With LeBron, L.A. put up 113.2 points on 48.0% shooting and 34.7% from three, with 24.4 assists to 15.5 turnovers for an offensive rating of 108.8, ranking 15th in the league. Their pace of 103.81 with LeBron ranked 4th in the NBA, while their pace of 107.58 ranks No. 1 since he’s been out.
Since LeBron is one of the best few offensive players in the history of the game (Michael, Kobe, Kareem, Wilt, Shaq … take your pick), it’s pretty obvious that L.A.’s offense was going to take a hit without his 27.3 points, 7.1 assists and the gravity he attracts to make it easier for everybody else. But as we saw in that tiny sample size at Golden State, Rondo could have helped mask James’ absence with his 12 years of experience running teams … and he hasn’t been an option. More recently, once you removed Kuzma’s aggressive offensive nature and his 18.3 points per game, the Lakers have really struggled.
I asked Luke Walton after the loss in Minnesota about his 21-year-old backcourt of Ingram and Lonzo Ball through this stretch.
“They’re trying, but they’re young,” he said. “At some point we need more passion. We need more fight. That’s not scoring more, that’s more diving for loose balls, communicating loudly. Brandon had some really nice rebounds tonight that we could get out and run – we need that all the time from him. It’s not just them, but until we get healthy again we have to play in this league with some passion and fire. It’s hard to win in this league when you’re healthy. You have to give double that effort when guys are down.”
It’s a lot to ask of young players, but they’ve shown flashes of being able to do it before, as Ingram did last February when he led the Lakers to a 7-4 record behind averages of 18.6 points, 5.6 assists and 5.2 rebounds. Ball averaged 11.9 points and 5.8 assists in December, but is down to 6.7 points and 4.3 dimes in January.
”Well we are down a lot of scorers right now,” said Ball, who was 0 for 4 from the field in his 23 minutes at Minnesota. “So we got to pick up their load, obviously I didn’t do it tonight, but I got to do it tomorrow (at Dallas).”

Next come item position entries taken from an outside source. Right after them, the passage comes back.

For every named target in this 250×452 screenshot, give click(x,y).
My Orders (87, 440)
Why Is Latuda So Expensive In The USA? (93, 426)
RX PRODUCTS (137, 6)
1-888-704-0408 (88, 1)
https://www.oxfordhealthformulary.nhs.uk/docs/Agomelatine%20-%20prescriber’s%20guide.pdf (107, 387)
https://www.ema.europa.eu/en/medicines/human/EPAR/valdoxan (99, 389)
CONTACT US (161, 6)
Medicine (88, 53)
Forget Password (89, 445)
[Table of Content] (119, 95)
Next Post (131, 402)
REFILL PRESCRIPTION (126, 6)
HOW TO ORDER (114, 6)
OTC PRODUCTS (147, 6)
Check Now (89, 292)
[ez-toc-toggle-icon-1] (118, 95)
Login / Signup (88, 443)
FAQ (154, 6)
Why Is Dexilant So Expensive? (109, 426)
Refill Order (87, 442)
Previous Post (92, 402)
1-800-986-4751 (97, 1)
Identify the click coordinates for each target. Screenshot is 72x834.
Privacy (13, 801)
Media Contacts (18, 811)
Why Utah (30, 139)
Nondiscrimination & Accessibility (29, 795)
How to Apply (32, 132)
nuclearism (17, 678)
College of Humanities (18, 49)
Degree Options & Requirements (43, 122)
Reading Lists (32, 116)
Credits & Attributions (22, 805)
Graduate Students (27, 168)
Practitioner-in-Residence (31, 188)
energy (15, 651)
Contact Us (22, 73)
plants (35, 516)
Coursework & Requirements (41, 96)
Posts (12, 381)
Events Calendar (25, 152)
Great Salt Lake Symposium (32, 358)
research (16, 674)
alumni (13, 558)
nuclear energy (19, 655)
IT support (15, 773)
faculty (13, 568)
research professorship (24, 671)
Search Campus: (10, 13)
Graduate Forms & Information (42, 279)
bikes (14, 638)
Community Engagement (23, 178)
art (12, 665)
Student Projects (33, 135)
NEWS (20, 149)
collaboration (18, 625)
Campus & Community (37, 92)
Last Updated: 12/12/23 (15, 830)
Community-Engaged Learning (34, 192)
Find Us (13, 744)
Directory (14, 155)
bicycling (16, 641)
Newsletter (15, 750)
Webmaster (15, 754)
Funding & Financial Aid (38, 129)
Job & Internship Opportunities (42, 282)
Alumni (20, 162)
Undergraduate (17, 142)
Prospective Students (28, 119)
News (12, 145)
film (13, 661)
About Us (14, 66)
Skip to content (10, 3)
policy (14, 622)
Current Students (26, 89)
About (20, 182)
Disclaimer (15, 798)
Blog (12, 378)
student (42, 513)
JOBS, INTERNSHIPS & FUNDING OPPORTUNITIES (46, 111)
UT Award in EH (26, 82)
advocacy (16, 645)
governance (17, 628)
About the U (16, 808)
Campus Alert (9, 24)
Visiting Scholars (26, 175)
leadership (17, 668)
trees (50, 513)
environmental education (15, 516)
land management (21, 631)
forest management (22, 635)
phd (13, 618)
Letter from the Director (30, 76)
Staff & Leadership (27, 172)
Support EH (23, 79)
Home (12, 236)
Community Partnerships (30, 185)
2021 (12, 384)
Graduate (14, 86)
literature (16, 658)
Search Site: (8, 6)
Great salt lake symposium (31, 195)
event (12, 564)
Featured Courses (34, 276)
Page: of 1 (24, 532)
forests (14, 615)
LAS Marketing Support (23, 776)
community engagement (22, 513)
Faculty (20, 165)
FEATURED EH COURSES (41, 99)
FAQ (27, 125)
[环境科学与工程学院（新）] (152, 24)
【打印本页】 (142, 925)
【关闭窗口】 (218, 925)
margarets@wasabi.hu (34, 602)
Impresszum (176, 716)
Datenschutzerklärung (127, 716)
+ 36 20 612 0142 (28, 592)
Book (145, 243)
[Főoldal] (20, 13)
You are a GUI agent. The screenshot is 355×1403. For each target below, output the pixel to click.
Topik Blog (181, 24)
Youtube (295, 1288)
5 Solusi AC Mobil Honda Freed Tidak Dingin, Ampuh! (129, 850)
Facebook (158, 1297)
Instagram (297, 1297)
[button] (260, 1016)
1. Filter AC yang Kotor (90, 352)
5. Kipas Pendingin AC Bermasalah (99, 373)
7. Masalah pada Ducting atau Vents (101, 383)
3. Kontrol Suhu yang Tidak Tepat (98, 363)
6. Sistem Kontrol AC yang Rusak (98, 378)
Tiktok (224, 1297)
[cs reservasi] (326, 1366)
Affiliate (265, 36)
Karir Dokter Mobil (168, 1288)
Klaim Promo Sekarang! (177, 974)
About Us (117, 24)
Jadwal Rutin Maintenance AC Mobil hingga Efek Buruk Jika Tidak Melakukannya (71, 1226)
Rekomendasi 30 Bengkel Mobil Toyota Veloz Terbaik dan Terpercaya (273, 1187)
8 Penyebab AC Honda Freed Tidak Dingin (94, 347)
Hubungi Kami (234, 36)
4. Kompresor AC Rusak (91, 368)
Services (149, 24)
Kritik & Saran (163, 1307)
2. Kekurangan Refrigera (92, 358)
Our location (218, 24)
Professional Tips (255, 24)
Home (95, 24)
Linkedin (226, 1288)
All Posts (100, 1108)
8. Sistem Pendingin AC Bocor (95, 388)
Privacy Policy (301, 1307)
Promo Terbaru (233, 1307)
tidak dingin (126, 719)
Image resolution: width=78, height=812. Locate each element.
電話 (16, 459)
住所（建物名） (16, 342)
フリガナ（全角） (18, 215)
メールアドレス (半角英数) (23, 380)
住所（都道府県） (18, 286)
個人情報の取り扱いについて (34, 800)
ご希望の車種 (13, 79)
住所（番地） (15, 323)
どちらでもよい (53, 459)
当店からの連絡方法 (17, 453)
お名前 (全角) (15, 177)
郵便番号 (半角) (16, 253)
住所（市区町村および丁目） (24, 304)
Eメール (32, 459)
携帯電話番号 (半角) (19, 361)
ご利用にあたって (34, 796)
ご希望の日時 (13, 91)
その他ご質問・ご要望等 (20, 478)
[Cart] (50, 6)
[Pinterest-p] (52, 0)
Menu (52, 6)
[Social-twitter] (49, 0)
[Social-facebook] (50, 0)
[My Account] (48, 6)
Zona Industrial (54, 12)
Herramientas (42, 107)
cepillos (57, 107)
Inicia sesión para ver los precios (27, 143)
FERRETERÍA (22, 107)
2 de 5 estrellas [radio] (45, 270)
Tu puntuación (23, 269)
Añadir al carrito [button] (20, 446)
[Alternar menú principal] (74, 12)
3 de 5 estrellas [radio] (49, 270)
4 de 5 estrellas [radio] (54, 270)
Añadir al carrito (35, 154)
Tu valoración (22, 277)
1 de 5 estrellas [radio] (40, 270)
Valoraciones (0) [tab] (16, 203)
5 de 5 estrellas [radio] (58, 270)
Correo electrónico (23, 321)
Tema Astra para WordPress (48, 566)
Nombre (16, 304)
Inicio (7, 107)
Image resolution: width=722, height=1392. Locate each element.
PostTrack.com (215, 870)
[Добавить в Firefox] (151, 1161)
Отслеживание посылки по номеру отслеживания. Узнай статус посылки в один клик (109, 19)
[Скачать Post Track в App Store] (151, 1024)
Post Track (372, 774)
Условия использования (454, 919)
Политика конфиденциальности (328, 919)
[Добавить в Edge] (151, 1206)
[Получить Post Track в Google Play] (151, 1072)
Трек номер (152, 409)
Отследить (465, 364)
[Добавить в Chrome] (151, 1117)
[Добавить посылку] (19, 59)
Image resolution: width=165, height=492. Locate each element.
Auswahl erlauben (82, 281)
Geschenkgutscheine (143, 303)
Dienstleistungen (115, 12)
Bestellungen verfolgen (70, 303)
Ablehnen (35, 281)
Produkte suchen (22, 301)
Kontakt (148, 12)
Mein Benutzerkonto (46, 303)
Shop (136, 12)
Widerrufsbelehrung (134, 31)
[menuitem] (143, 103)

The defense, on the other hand, has been about the same with and without LeBron. L.A. had a defensive rating of 106.5 in LeBron’s 34 games (10th in the NBA), and had the exact same rating of 106.5 prior to the Minnesota game, after which it actually improved to 105.9 (4th in the NBA since Dec. 25).
Prior to the Minnesota game, which was essentially over before the fourth quarter, L.A.’s biggest offensive problems have come in that final period. Their offensive rating without LeBron was 85.5, compared to 107.7 with him.
We know that Rondo won’t be back for a few weeks yet, and LeBron’s status will be updated on Friday, but L.A. could get Kuzma back in Dallas as the Lakers try and climb out of the midseason injury-induced funk that has them down to the 8th spot in the West at 21-19.